Who stole winter?

I know that it can happen ay any time of year, the amorousness of males typically being a year-round kind of thing, but the sight of two boxing hares surrounded by a flock of lapwing at the end of January brought to focus the way in which the seasons are drifting like untethered dinghies on an ebb tide, losing their distinct and welcome identity.

Once,  the sharp edges of our seasons brought change and celebration, the high, sharp heat of summer, the return of ‘mists and mellow fruitfulness’ for autumn, the bone-cutting bitterness of winter. But this winter -at least down here in the south – has been dull and unremarkable,  something to be endured not for its challenges but for its boredom, for the lack of any contrast as a grey sky hung with unmoving clouds and black skeletal trees just sits there like the unwelcome guest who won’t leave long after the party is over.  Winter no longer casts off its winter clothes, it just slowly fades into Spring in a series of back-and-forth jitters with days of spring freshness and warmth still interspersed with that grinding, dispiriting grey sameness.

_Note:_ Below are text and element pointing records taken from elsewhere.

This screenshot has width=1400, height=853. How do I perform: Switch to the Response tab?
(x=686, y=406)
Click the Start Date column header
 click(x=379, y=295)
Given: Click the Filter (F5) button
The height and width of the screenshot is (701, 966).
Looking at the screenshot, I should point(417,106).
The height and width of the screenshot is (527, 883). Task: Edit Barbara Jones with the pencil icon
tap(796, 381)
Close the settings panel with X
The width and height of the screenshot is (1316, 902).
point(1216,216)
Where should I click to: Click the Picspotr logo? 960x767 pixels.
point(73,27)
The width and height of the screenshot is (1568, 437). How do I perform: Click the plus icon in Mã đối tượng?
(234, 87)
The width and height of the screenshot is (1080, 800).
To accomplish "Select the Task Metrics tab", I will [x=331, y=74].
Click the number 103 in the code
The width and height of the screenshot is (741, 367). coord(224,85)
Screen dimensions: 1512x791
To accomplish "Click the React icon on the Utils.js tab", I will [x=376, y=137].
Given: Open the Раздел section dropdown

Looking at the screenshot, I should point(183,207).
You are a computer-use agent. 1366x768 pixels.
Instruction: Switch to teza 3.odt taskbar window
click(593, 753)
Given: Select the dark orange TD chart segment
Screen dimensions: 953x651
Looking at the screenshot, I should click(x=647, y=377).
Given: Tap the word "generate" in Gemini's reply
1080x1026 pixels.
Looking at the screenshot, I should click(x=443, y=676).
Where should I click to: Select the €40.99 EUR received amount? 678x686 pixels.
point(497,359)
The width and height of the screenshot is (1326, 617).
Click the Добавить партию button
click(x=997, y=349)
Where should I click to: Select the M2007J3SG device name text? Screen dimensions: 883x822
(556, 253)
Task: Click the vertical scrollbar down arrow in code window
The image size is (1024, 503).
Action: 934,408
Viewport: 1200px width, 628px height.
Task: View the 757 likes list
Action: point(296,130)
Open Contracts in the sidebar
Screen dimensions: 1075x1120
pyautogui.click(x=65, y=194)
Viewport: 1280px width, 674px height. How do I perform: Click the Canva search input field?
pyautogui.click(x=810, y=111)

Contrast is what makes our seasons into our seasons, bringing a sense of release,  of a new phase being entered. This is why I love to live in this country: I would find the continuous warmth of the Med too same-y and  the thought of never again waking out to greet a morning armed with teeth of cold that bite through my jacket would be unwelcome. It is the march of the seasons that tell us we are alive, that we are still part of a common journey, and now I feel cheated, robbed of my seasons and given instead something as dull as the Med but without the benefits of low heating bills and waters you can swim in without risking hypothermia.

I’m getting older now and feel the cold more easily, so never thought I’d say this: bring back the sharp ones. Bring back the winters that reach into my gloves and squeeze my hands. Bring back billowing breath and dripping noses and the ethereal otherworldly light of a snowfall. I want my winters savage and unruly, wild and untamed again.